Walau kebijakan melalui empat program di atas terkesan mendukung pendidikan bagi rakyat, namun realitanya selama ini penyelenggaran pendidikan di Indonesia menemui banyak masalah, baik dari sisi sarana maupun prasarana. Banyak bangunan sekolah tidak layak, gaji guru tidak layak termasuk gaji honorer yang rendah.
Ditambah lagi anggaran pendidikan yang rendah, dan adanya kebocoran melalui korupsi, semuanya berdampak pada buruknya bangunan sekolah. Guru pun dianggap sebagai pekerja, dengan beban yang banyak, dan jauh dari sejahtera. Padahal sebelumnya sudah ada kebijakan Dana BOS (Bantuan Operasional Sekolah) yang juga tidak sedikit digelontorkan. Semua itu menunjukkan potret buram pendidikan Indonesia.
Itulah dampak kebijakan yang berlandaskan kapitalisme termasuk dalam bidang pendidikan. Dalam sistem kapitalisme, peran negara sangat sedikit, tidak akan mungkin membuat perbaikan dalam penyelenggaraan pendidikan. Kapitalisasi pendidikan menyebabkan negara berlepas tangan dan mencukupkan apa yang sudah disediakan swasta. Sehingga sarana prasarana yang disediakan pun minimalis sesuai anggaran yang ada.
Belum lagi persoalan anggaran, sistem ekonomi kapitalis membuat negara kesulitan menyediakan anggaran, bahkan menjadikan utang sebagai jalan untuk mendapatkan anggaran pembangunan. Tingginya korupsi dalam bidang pendidikan makin membuat minimnya dana yang tersedia.

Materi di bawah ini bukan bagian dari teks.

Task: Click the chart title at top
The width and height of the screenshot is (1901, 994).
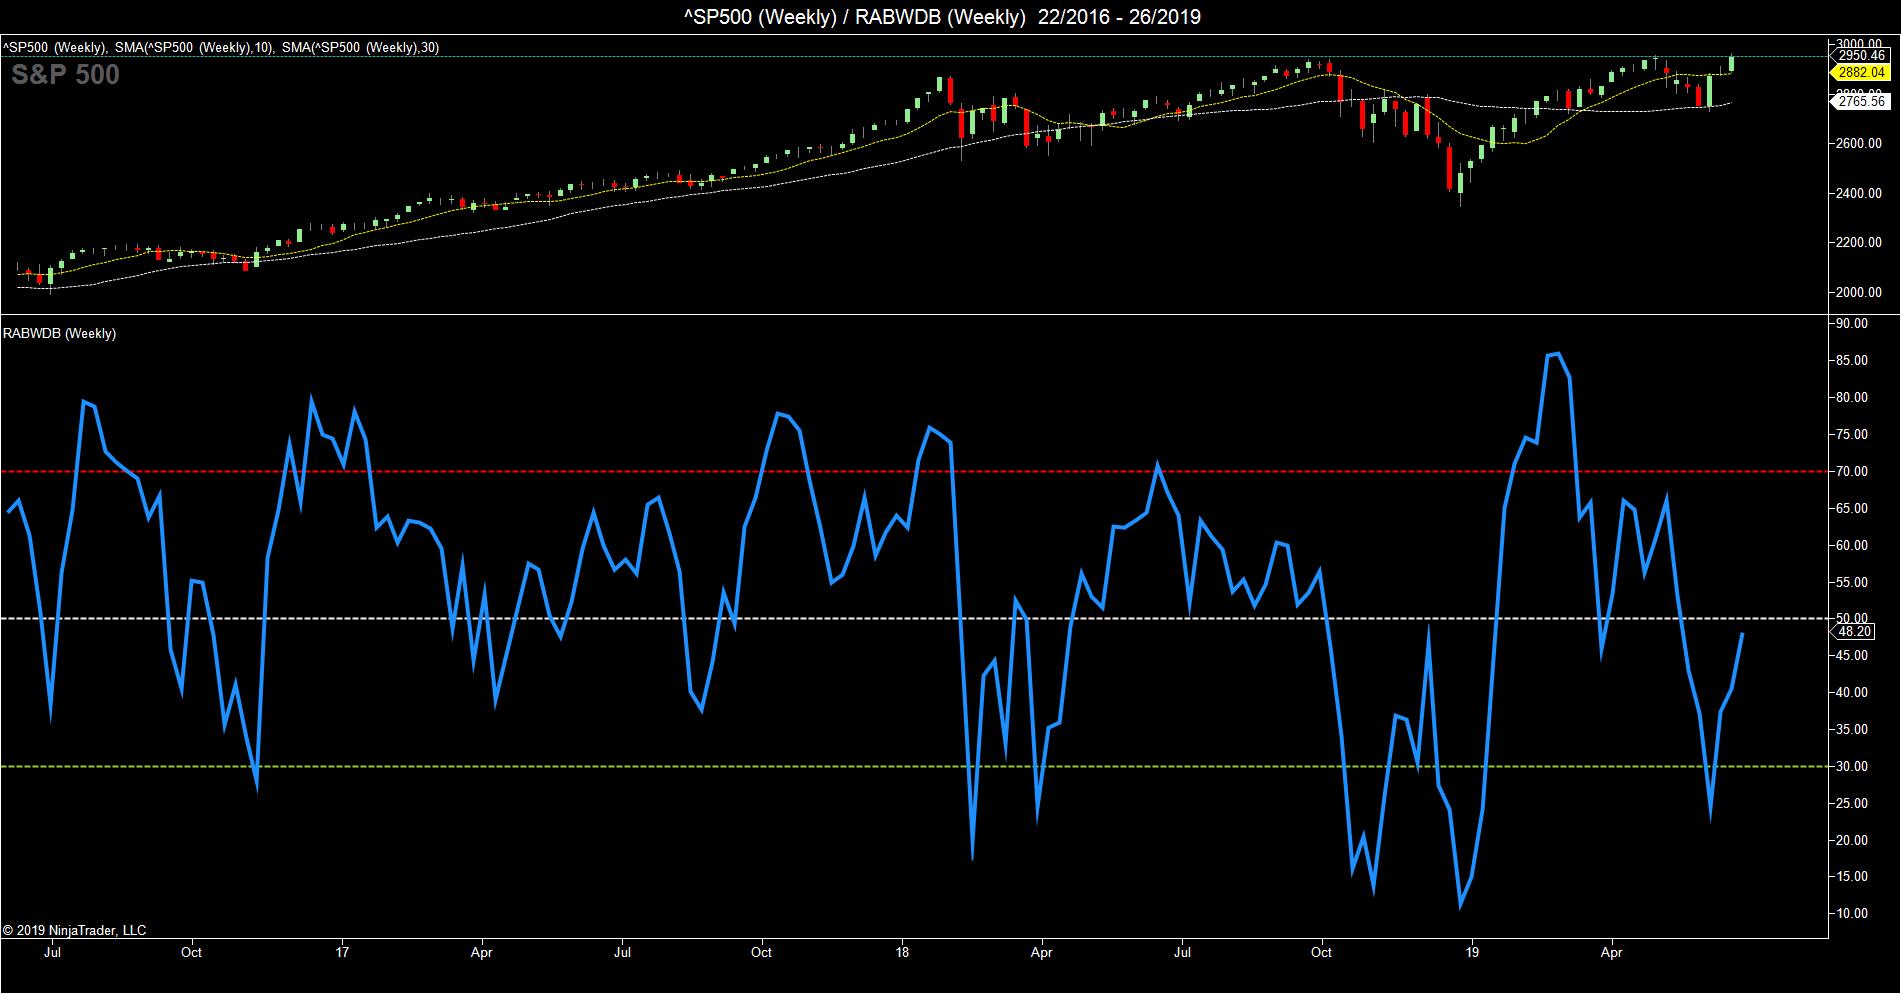Action: pos(949,16)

Seandainya saja sistem pendidikan disesuaikan dengan sistem Islam, yang memandang pendidikan adalah bidang strategis yang akan berpengaruh terhadap kejayaan bangsa dan negara. Islam mewajibkan negara bertanggungjawab memenuhi kebutuhan pendidikan dengan gratis dan kualitas terbaik.

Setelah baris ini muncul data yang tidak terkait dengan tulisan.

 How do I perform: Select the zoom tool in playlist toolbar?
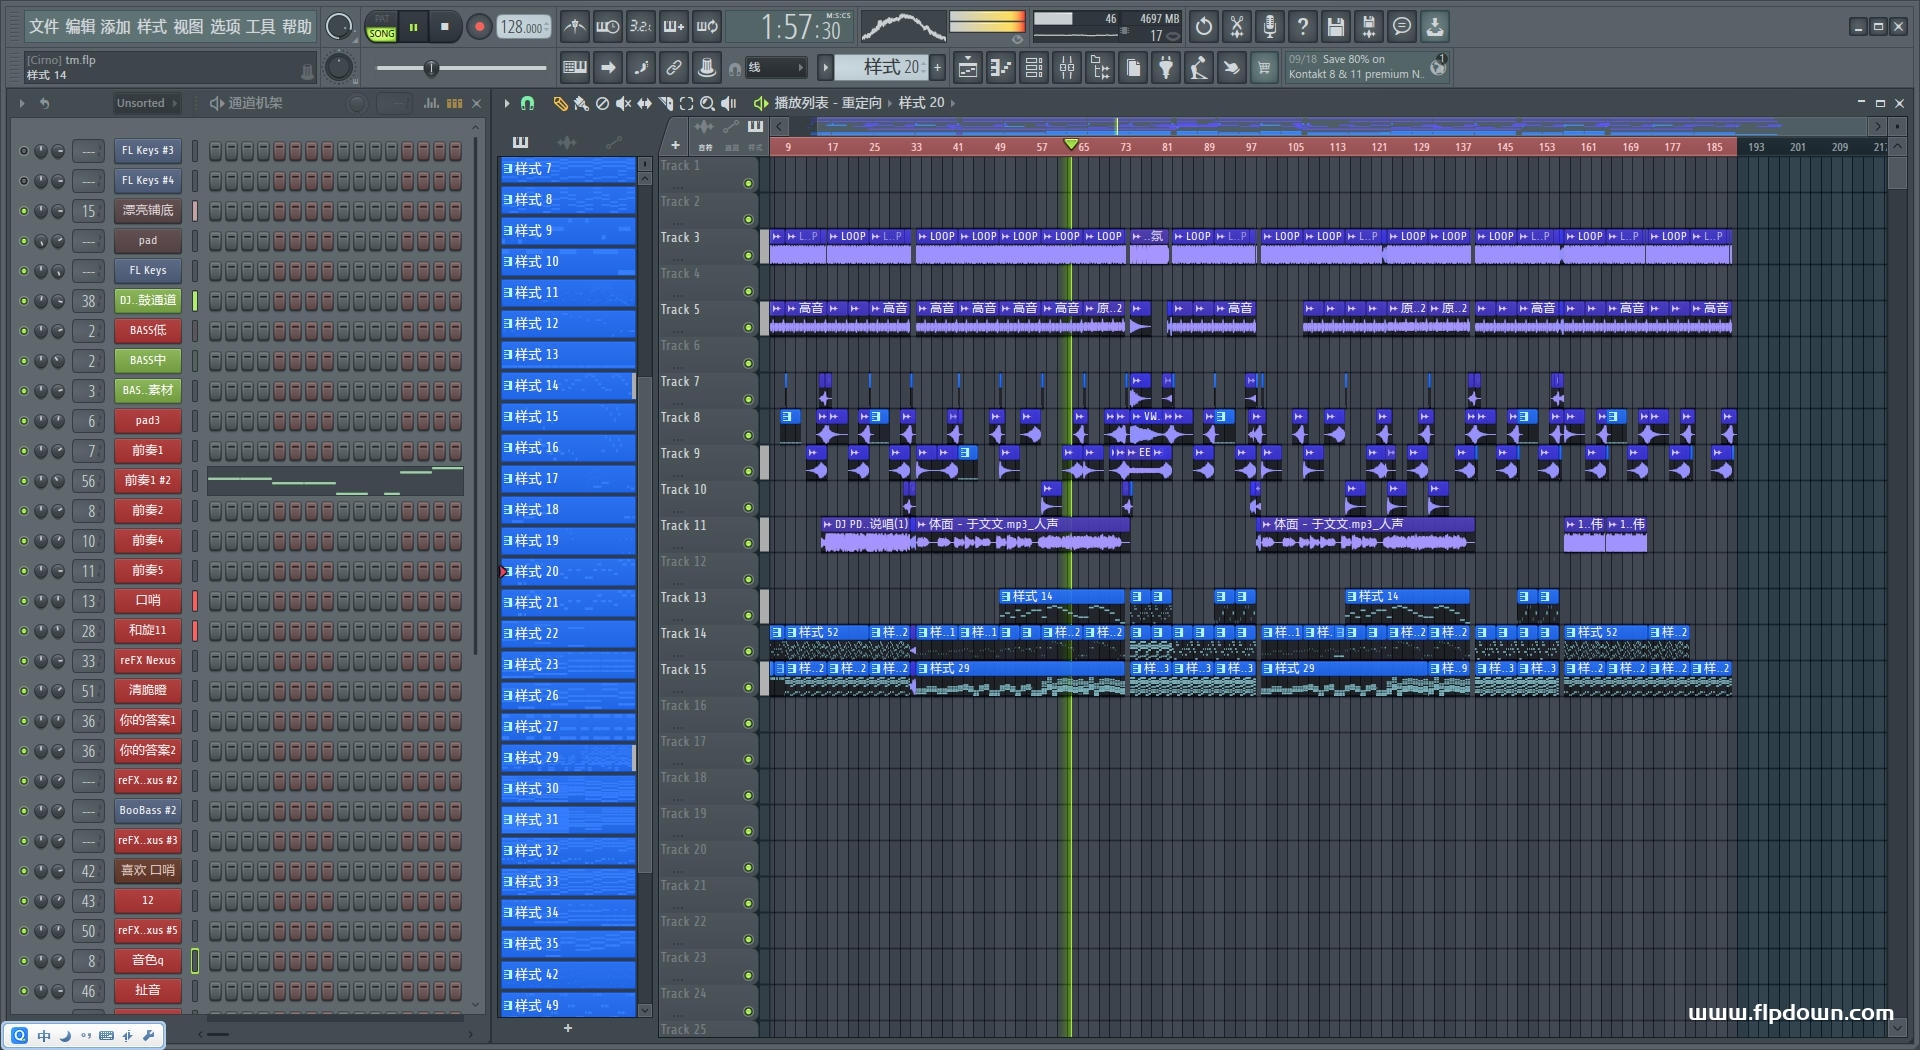707,103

Sistem ekonomi Islam akan mampu menyediakan sarana dan prasarana pendidikan termasuk memberikan penghargaan besar terhadap para guru atau pendidik, karena negara dalam konsep sistem ekonomi Islam memiliki sumber anggaran yang banyak dan beragam. Apalagi seluruh sistem kehidupan berbangsa dan bernegara dikembalikan juga kepada sistem Islam, tentulah tidak saja problem pendidikan yang terselesaikan namun juga seluruh problem akan tuntas dengan Islam.